Despite reports of some technical glitches and delays, Tuesday’s vote went off peacefully, and the IEBC moved quickly to deal with any complaints.

A clerk in a polling station where ballot papers were pre-marked as ‘rejected,’ was fired, and police arrested another clerk in the port city Mombasa who was caught issuing double ballot papers to certain voters.

There was nothing that could be done about the weather in semi-arid northwest Turkana, where flooding from heavy rain cut off roads and several polling stations had still not opened by closing time.

Despite that, IEBC chief Wafula Chebukati said voting had gone ‘smoothly’ despite minor delays and technical hiccups at some polling stations.
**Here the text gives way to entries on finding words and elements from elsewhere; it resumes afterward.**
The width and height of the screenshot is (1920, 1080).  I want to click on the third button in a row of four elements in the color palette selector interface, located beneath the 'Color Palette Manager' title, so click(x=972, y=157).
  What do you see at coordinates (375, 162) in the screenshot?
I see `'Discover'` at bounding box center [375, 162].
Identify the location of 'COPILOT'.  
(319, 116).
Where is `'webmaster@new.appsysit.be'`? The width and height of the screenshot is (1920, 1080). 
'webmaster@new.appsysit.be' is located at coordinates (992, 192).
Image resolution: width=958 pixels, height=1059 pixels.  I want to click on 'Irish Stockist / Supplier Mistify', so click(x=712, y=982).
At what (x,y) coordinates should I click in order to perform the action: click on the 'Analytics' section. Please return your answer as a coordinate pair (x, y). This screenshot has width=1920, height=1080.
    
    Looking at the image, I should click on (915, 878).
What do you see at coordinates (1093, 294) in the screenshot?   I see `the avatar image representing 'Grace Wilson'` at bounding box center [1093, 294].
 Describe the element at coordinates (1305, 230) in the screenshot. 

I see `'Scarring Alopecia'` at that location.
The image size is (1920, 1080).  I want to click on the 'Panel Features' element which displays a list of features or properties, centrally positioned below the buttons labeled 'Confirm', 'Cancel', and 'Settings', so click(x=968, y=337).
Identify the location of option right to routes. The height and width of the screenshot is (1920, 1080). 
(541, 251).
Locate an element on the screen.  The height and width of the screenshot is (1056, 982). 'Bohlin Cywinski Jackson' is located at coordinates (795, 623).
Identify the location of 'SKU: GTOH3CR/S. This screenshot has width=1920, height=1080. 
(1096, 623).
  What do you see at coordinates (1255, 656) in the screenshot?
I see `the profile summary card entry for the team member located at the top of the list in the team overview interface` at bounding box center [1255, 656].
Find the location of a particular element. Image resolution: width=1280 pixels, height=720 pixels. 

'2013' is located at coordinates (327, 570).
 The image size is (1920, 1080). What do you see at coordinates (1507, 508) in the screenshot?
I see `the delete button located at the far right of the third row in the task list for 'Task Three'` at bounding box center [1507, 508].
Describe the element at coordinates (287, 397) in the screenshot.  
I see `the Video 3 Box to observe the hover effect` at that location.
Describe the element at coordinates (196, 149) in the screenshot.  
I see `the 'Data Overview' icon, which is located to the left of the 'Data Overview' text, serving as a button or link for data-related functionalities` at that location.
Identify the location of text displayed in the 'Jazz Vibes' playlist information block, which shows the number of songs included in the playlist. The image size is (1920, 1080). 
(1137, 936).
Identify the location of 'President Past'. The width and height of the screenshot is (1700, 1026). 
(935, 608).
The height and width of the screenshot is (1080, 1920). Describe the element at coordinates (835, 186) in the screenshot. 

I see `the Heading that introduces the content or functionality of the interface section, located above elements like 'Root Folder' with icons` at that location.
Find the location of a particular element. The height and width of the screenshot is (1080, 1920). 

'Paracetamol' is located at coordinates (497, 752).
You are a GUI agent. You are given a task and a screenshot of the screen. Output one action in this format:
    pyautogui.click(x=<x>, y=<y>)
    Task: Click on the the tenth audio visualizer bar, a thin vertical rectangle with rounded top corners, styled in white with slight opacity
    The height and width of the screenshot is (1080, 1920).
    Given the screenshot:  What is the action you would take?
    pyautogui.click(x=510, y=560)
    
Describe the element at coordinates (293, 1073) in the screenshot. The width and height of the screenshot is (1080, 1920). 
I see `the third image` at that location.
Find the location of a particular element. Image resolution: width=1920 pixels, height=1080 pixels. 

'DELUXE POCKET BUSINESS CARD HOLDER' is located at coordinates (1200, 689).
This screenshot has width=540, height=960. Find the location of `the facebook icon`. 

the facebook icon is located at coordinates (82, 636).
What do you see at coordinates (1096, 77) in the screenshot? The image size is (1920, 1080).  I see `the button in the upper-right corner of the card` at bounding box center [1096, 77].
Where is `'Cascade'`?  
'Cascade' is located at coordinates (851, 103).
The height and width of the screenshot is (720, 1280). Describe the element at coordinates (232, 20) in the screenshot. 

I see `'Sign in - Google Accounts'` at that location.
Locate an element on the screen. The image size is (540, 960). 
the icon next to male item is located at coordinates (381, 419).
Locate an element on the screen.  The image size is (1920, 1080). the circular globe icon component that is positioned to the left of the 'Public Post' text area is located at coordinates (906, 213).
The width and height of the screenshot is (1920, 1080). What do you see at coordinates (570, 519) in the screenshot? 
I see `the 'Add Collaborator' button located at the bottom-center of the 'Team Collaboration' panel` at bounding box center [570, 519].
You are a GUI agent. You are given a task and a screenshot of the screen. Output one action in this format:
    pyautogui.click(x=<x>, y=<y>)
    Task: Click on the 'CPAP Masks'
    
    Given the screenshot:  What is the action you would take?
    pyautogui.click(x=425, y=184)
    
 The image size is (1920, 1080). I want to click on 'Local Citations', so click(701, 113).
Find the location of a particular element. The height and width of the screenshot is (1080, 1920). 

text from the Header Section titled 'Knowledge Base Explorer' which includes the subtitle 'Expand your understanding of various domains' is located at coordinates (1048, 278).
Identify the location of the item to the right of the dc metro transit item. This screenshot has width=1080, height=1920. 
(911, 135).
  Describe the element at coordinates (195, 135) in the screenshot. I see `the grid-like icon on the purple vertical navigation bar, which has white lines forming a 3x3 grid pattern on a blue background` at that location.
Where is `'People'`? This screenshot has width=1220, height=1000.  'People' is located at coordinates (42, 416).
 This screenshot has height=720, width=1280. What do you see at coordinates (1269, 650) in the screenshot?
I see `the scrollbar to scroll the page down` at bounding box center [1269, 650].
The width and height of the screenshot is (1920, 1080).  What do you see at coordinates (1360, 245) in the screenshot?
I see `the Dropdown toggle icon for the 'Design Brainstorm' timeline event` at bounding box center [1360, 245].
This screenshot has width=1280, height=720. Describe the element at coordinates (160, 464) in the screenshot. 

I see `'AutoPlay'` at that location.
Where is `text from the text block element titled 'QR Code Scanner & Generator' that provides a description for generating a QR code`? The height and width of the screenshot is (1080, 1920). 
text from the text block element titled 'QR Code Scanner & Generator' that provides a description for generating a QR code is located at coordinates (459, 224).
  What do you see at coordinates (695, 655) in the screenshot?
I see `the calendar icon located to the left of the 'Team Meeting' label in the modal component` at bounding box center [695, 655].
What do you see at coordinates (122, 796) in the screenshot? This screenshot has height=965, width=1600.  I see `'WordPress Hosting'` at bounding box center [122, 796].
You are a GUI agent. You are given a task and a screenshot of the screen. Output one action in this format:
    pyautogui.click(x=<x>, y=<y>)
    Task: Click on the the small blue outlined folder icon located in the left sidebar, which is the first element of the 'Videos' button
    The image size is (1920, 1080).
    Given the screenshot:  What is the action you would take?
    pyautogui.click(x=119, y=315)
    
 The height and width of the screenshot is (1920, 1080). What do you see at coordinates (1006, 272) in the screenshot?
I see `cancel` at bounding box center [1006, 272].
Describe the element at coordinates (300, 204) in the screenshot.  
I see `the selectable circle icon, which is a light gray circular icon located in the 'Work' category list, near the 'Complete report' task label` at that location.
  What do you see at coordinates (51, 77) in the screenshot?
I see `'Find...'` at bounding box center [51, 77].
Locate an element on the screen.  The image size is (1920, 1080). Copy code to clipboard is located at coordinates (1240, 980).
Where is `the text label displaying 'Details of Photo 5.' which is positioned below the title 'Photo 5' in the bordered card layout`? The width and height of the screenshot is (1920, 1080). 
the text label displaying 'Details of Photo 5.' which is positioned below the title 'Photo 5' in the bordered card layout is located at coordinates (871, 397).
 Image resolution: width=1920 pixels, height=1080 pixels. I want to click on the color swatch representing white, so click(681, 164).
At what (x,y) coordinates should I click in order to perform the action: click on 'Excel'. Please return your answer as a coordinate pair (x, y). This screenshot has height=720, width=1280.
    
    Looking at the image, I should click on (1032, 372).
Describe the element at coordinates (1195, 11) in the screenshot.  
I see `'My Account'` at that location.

Shortly before polls closed, NASA put out a statement praising poll officials and security forces, but complained that some of its voters had been turned away.

The will of the people

Tuesday’s general election was the first test of a new, complex election protocol that resulted from the devolution of power to Kenya’s 47 counties after a post-conflict constitutional reform.

The presidential election is set to be the final showdown of a dynastic rivalry that has lasted more than half a century since the candidates’ fathers Jomo Kenyatta and Jaramogi Odinga went from allies in the struggle for independence to bitter rivals.

The men belong to two of Kenya’s main ethnic groups, Kenyatta from the Kikuyu, the largest, and Odinga from the Luo.

Both have secured formidable alliances with other influential communities in Kenya, where voting takes place largely along tribal lines.

Kenyatta, 55, is seeking re-election after a first term in which he oversaw a massive infrastructure drive and steady economic growth of more than five percent.

But he has been criticised for soaring food prices—with prices jumping 20 percent year-on-year in May—and massive corruption scandals on his watch.

On Tuesday, Kenyatta urged Odinga to accept the result should he lose.

‘I also want to say that if I lose, I will accept the will of the people,’ Kenyatta said after voting.